Э. РОТ: Ой, я скажу про одно, пока я придумываю второе, наверное. Просто когда я только приехал в Россию, вот я помню, что стоял… Это первый день фактически. Я стою у своей приемной семьи, а отец мне говорит: «Сейчас я приду», — и выходит. И я там стою, и такой: «Сейчас я приду…».
К. ТУРКОВА: Но при этом он уходит. Да, это противоречивость русского языка.

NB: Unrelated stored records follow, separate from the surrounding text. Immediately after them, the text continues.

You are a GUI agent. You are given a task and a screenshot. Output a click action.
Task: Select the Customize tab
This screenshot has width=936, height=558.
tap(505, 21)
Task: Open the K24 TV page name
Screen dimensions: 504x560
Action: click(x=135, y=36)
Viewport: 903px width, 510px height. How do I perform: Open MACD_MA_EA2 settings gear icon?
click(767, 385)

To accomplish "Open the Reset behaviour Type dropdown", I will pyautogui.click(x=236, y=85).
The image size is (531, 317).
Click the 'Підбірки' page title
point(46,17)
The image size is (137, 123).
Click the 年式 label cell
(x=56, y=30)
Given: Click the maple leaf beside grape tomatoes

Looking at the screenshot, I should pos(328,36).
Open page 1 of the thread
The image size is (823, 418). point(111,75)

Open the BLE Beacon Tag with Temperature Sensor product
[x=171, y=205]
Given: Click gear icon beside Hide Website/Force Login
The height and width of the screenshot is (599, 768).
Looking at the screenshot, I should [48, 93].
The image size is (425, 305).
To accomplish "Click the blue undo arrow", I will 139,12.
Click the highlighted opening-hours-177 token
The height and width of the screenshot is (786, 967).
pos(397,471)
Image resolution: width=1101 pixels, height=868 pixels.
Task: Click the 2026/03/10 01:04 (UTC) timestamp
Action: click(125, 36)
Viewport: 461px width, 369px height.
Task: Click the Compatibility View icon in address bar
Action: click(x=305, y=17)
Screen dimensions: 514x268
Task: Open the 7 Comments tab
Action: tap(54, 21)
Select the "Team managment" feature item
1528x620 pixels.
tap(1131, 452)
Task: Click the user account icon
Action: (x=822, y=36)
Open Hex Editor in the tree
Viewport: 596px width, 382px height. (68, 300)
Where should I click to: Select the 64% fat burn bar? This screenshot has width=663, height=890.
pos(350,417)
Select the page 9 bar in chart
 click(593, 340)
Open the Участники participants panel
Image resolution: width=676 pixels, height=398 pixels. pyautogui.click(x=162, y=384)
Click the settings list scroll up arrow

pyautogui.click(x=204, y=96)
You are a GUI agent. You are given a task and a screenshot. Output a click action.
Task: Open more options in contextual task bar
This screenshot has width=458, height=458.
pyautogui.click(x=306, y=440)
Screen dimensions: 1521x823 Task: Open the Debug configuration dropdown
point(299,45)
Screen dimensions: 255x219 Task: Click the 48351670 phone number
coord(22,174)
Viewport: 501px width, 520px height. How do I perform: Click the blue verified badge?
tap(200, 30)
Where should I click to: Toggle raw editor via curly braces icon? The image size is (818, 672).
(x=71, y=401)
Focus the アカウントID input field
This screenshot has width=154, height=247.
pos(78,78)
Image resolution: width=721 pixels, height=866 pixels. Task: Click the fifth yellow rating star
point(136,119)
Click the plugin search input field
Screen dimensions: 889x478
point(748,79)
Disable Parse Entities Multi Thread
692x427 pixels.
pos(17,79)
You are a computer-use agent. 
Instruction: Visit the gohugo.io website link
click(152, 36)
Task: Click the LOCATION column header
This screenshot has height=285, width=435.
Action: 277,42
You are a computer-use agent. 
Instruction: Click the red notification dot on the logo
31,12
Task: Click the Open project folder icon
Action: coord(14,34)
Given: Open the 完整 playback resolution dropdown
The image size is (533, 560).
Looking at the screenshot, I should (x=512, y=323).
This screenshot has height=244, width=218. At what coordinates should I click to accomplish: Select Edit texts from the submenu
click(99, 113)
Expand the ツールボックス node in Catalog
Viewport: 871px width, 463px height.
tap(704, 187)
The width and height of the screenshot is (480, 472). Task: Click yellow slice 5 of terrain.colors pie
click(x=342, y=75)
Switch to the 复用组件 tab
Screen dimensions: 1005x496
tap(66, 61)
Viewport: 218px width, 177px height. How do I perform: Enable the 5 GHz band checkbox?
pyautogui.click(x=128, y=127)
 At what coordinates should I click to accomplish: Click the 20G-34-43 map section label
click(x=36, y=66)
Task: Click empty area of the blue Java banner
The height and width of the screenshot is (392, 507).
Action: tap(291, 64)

Э. РОТ: Да-да. И ты стоишь и пытаешься… То есть на английской переводишь как «I will come now» — и ты уходишь. И вот как бы таких моментов у меня было очень много: ты просто стоишь и не понимаешь, что он имеет в виду, что через несколько минут он будет приходить, и это значит, что он все-таки выходит из дома. Я помню «да, да, нет, и…», например — нас тоже научили. То есть «да, нет, наверное». Всякие вот такие вот противоречивые вещи мне всегда нравились. А вот именно выражения… Наверное, просто мне больше всего нравятся тосты.
К. ТУРКОВА: Тосты?
Э. РОТ: Тосты, да. И, наверное, вот эти скорее вещи, которые люди говорят, когда они дают тосты — например, «За успех нашего безнадежного дела» и так далее. Или «За успех нашего безнадежного предприятия».
К. ТУРКОВА: Да, в этом тосте тоже отражается какая-то история России в каком-то смысле — «за успех нашего безнадежного мероприятия». Ну, не хотелось бы, конечно, чтобы оно было совсем безнадежным. А с каким словом или словами у тебя ассоциируется нынешняя Россия? Только с приличными. Ты мне сказал в начале, что ты знаешь много плохих слов, но, если можно, с какими-то все-таки литературными, нормативными словами. Может быть, это какое-то прилагательное? Вот какая Россия сейчас?
Э. РОТ: О, мне только пришло в голову вот такое еще выражение: мы думали, что мы достигли дна, и снизу потом постучали. Иногда мне кажется, что реально все очень… Не то что безнадежно, но все-таки есть какая-то безысходность того, что происходит. Но мне кажется всегда, что есть какая-то надежда. И, наверное, вот я выберу это слово — надежда. Потому что у очень многих людей и у очень многих моих друзей или знакомых там все-таки такой приятный, сильный дух и душа, и у меня есть очень большая надежда, что это пройдет — что, во-первых, этот момент пройдет и что-то более гуманно, что-то более рационально и что-то более справедливо будет в будущем.
К. ТУРКОВА: Что безысходность превратиться в надежду.
Э. РОТ: Да, как раз.
К. ТУРКОВА: Спасибо большое, Эндрю! Я напомню, что мы беседовали с журналистом Guardian, который живет в Вашингтоне сейчас. Это Эндрю Рот, он долгое время жил и работал в Москве. Эндрю, еще раз спасибо тебе большое за такой интересный разговор. Я надеюсь, что безысходность действительно превратится в надежду. И не только в России — я думаю, что это сейчас актуально для очень многих стран. Я напомню, что вы слушали и смотрели программу «С нами на связи». Я, Ксения Туркова, с вами прощаюсь до следующего интервью. До встречи!